### Reading passage

=-=-=-=-=

This way of operating takes advantage of the highly trained hands of the surgeon. Rather than teach the surgeon a new way of thinking about moving his tools, the computer uses his intuitive motions to control the machine.
"Surgeons are very physical people," Taylor said, so such systems are easier for them to learn.
The Johns Hopkins steady hand system isn't just a souped-up haptic feedback device, Taylor said. For one thing, it doesn't try to present data on the forces on the tip of the MEMS device. But other kinds of data can be imparted to the operator through the controller.
Taylor envisions creating a well-defined, three-dimensional space within the patient's body using data from CT scanners and other imaging systems. As the surgeon moves the microsurgery device during an operation, the computer that mediates between the surgeon and the MEMS system keeps track of the system's position in real time. Try to move the microscalpel outside the boundary set up for the operation-say, toward a blood vessel or a nerve-and not only would an alarm be sent to the surgeon, but the device would stop short.
Measured in Micrometers
The steady hands system is still a laboratory curiosity, to be sure. But it has shown great promise in the experiments Taylor and his colleagues have performed to date. A micro device that the team has built has displayed five micrometer precision.
One area that Taylor sees as a potential application is in microsurgery on the eye. Blood can clot in the minuscule vessels in the retina; if left unchecked, such clots can lead to partial blindness. Dissolving the clots could save vision in many older patients, and such procedures have a greater likelihood of success the closer to the blockage doctors can inject medicine. But operating on the eye is a delicate proposition at best, and using human fingers to pierce those tiny blood vessels is a recipe for disaster.
A micro scale device could make this near-impossible task routine by injecting blood thinner directly into the affected vessel. Already, a version of a microsurgery robot developed by Taylor and colleagues Greg Hager and Louis Whitcomb has injected liquid into the tiny arteries of a chicken embryo. One issue that would have to be worked out, however, is immobilizing the patient: Even motion calibrated to mere micrometers could do damage if the patient's eyeball moves.
This issue would be less of a concern with another delicate microscale procedure-injecting DNA directly inside the nucleus of a cell. Taylor said the technique, which involves operating tiny glass needles while observing through a powerful microscope, has a relatively low success rate, meaning the action has to be performed again and again. The work is so demanding to learn and perform that most technicians (biology graduate students, generally) burn out on the work in about a year. A MEMS-based device that could automate certain steps would not only have a greater success rate, but would likely be easier to learn and less stressful to do.

=-=-=-=-=

### Dataset entries
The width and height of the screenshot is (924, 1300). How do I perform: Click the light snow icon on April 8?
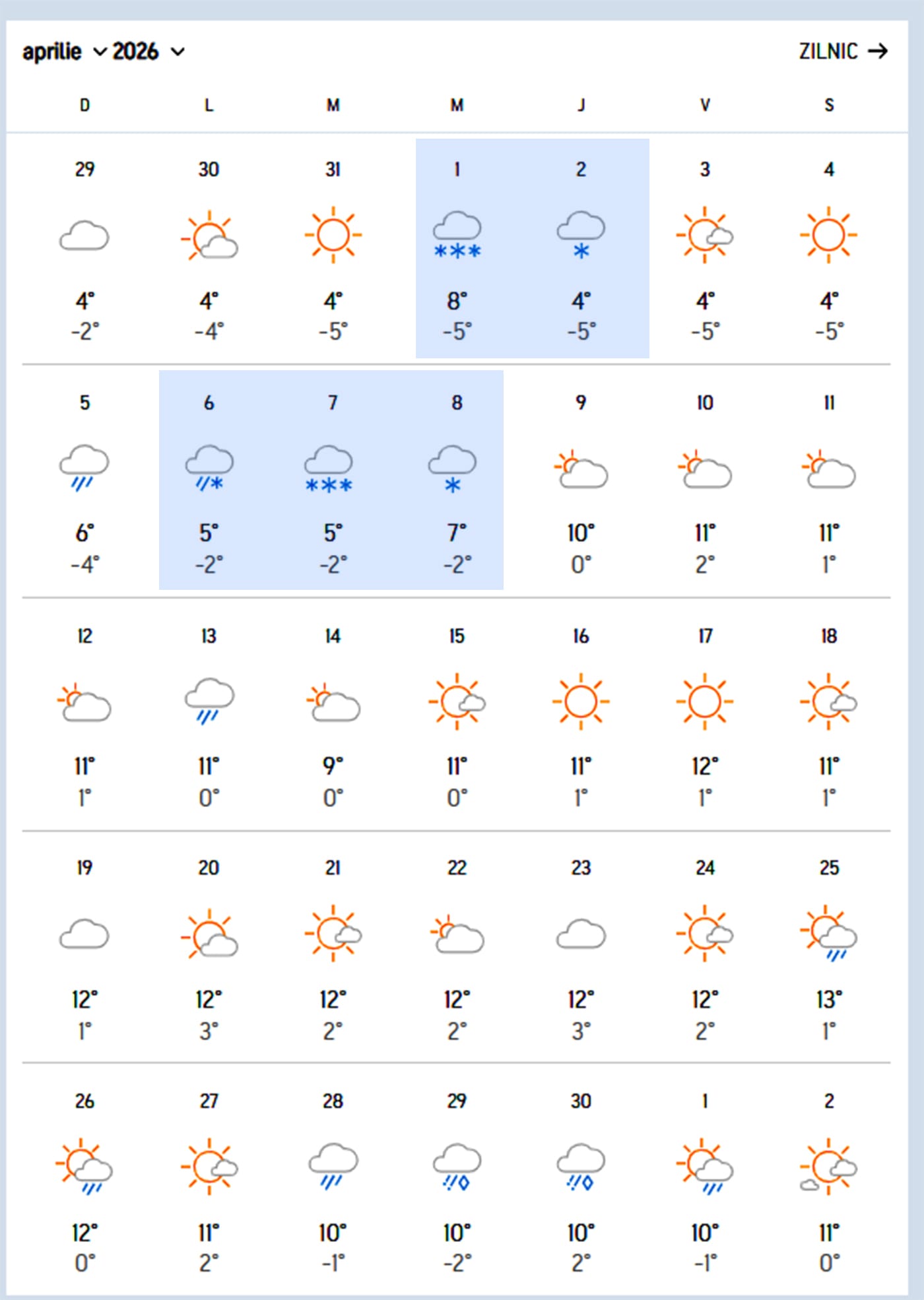[453, 468]
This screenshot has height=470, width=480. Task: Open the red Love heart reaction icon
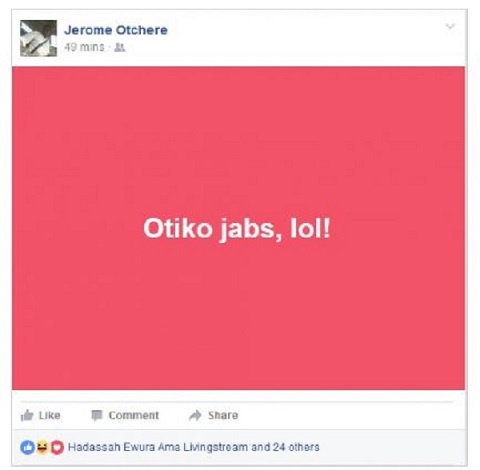click(x=57, y=447)
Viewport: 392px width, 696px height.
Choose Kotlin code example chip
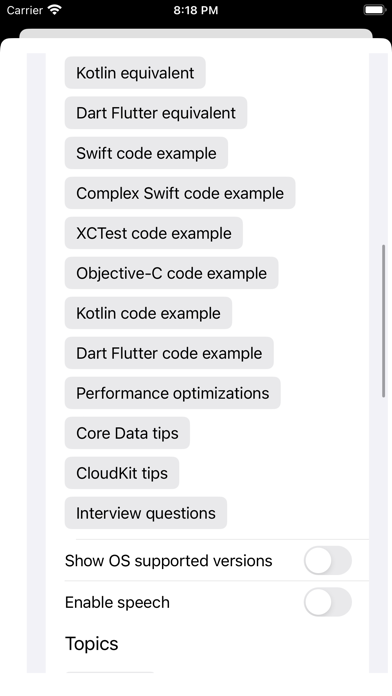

=-=-=-=-=

### What you should do
From the microsurgery passage above, output everything from "This way of" down to "control the machine." word for word.

### Expected output
This way of operating takes advantage of the highly trained hands of the surgeon. Rather than teach the surgeon a new way of thinking about moving his tools, the computer uses his intuitive motions to control the machine.